▶ [Your objective] Give back each line of the material that contains the word "image".

---------- Material for this exercise ----------

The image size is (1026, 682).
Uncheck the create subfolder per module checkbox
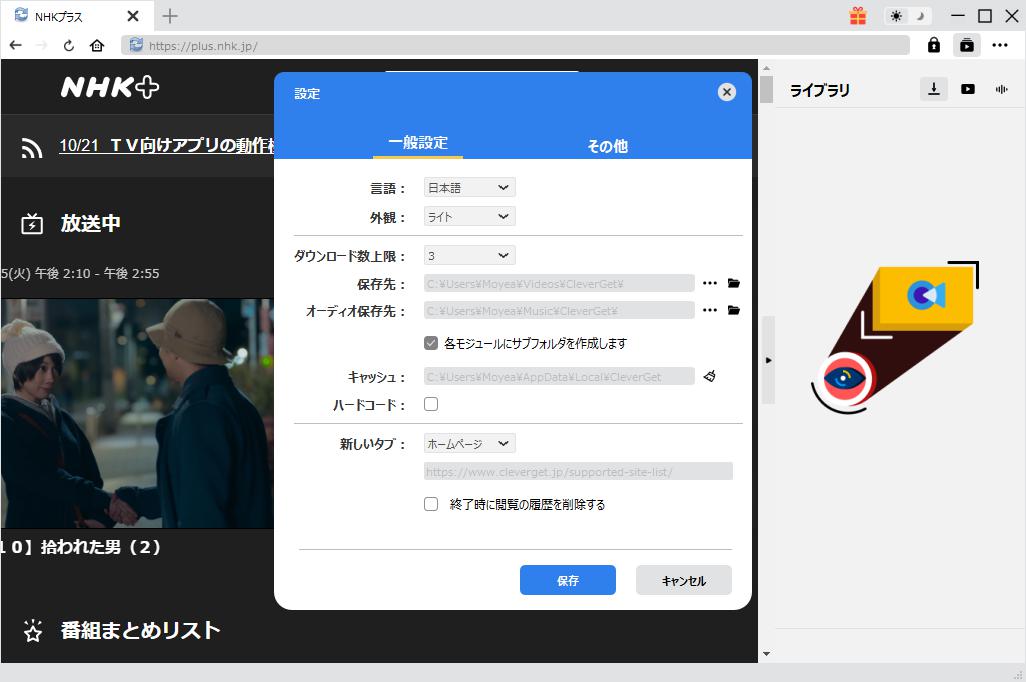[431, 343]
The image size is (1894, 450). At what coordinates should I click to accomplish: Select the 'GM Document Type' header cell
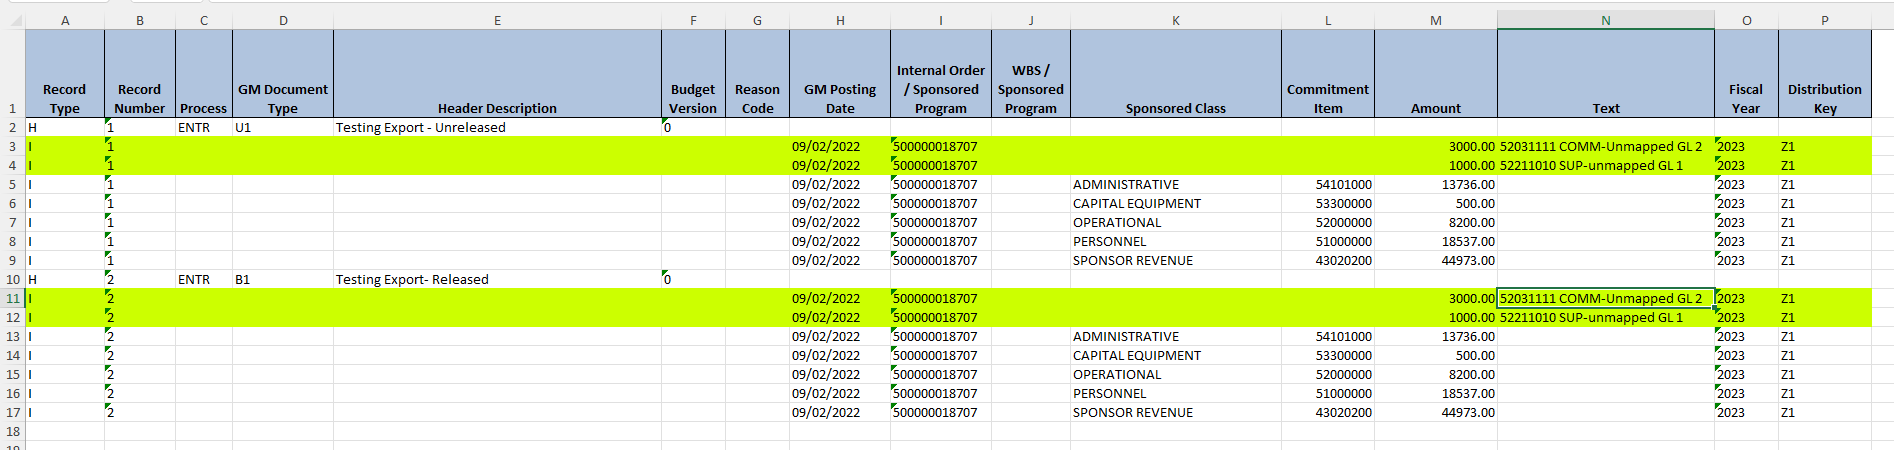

----------
---------- Material for this exercise ----------

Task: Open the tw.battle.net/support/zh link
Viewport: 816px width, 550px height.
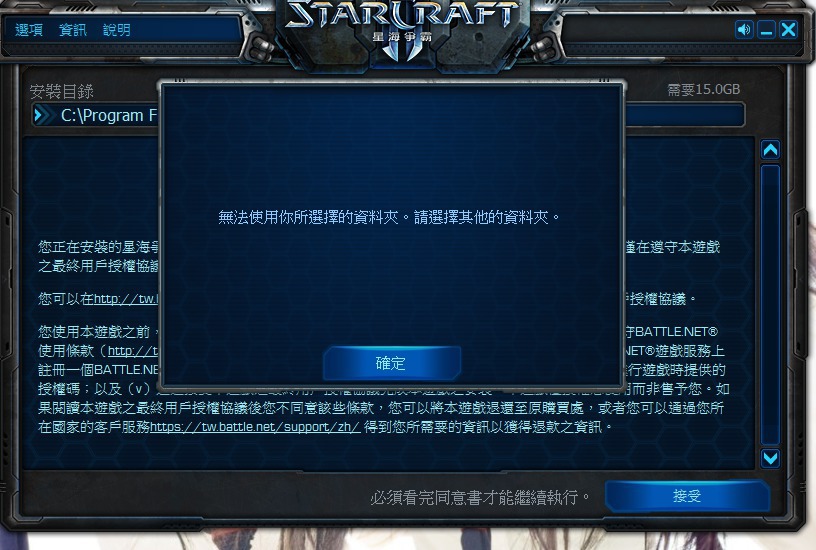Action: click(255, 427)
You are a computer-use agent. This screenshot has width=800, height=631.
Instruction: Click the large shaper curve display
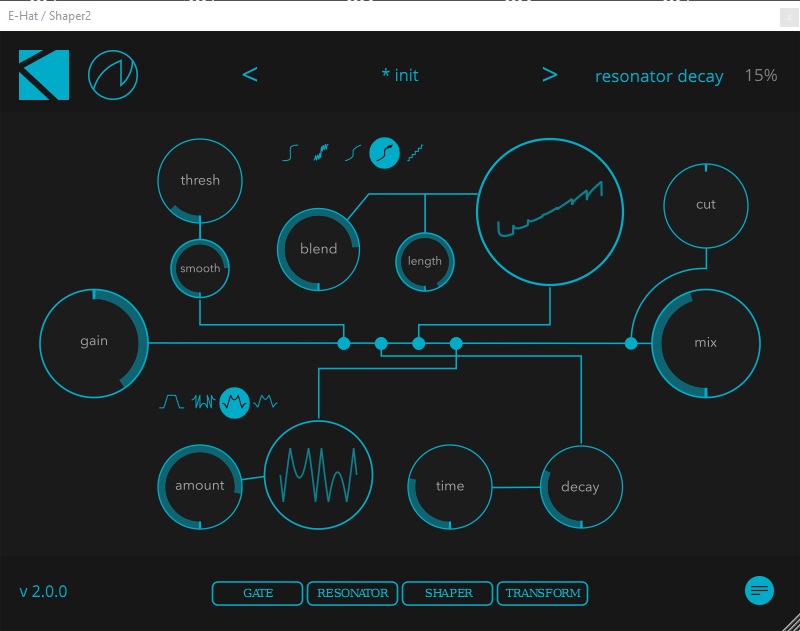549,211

----------

▶ [Task result]
The image size is (1026, 682).
The image size is (1894, 450). At what coordinates should I click to accomplish: Select the 'GM Document Type' header cell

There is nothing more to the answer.